___ Records ___
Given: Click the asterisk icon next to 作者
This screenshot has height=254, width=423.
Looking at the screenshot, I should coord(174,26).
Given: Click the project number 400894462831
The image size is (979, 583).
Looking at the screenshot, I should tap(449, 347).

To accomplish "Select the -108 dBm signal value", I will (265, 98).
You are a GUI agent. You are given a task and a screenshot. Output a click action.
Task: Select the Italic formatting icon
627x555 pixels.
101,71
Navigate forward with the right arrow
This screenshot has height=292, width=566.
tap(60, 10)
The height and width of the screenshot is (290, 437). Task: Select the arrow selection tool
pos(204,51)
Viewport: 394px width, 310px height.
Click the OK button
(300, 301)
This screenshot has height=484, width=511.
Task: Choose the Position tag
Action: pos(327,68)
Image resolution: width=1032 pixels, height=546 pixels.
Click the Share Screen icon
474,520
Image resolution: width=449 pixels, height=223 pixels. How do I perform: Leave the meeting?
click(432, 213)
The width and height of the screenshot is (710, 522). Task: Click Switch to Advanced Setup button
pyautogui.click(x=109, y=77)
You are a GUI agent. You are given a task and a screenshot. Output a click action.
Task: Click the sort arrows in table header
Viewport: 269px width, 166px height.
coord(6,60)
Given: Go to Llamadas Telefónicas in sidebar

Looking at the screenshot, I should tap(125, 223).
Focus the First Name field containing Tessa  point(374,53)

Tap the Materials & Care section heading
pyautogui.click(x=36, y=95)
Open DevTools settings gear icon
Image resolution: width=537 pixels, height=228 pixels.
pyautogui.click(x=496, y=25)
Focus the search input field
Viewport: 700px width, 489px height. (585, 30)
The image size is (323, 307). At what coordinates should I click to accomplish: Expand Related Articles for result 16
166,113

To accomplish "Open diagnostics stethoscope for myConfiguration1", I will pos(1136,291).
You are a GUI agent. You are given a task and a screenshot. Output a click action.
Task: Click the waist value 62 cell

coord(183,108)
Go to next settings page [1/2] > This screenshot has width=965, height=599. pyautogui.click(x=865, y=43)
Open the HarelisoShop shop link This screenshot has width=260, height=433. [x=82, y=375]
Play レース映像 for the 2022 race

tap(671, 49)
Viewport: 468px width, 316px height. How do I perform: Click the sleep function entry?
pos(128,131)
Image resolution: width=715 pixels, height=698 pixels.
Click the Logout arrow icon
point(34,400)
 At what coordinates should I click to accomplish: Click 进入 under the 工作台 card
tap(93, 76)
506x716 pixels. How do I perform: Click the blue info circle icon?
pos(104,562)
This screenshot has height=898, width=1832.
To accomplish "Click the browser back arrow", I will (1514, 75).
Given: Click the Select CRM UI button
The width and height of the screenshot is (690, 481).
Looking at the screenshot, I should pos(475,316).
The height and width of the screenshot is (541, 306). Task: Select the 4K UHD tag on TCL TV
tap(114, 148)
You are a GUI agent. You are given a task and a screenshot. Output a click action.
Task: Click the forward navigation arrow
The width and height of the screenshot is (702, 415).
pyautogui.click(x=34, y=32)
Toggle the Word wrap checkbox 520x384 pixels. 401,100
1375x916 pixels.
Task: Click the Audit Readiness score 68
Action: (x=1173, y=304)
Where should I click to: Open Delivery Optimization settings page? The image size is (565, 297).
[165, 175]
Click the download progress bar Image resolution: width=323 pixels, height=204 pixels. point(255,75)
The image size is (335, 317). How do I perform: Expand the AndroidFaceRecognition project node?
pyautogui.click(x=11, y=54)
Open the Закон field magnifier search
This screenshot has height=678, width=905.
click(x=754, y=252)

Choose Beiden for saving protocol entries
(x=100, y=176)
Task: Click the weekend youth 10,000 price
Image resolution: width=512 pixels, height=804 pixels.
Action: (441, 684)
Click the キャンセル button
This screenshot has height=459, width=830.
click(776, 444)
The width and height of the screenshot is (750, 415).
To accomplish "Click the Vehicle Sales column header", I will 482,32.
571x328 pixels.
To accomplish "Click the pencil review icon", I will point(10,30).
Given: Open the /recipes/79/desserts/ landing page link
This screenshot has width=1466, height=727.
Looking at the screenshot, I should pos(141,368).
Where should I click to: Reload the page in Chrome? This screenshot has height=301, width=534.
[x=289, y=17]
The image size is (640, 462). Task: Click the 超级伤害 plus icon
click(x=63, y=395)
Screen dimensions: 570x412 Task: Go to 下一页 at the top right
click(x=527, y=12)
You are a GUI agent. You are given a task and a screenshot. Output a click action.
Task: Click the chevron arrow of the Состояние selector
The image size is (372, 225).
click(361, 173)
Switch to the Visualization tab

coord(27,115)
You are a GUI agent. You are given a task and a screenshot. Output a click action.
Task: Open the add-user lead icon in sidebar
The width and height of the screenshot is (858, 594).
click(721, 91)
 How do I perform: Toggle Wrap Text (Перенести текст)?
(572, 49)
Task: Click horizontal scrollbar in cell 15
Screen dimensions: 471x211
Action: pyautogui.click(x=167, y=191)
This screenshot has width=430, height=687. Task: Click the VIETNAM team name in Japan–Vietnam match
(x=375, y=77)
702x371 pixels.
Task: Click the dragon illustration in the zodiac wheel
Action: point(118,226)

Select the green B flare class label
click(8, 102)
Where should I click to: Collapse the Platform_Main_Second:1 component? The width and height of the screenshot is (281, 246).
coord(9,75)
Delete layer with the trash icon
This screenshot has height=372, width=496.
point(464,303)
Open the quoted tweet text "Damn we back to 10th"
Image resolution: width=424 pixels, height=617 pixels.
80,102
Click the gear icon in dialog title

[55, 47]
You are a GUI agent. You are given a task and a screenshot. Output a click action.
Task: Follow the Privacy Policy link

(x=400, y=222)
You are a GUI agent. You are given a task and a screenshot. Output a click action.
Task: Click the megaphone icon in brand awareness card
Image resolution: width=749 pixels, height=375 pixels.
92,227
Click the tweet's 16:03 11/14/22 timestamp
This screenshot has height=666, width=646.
___
Please return every line from the material above where the string "next" occurs.

Given: Click the asterisk icon next to 作者
Go to next settings page [1/2] > This screenshot has width=965, height=599. pyautogui.click(x=865, y=43)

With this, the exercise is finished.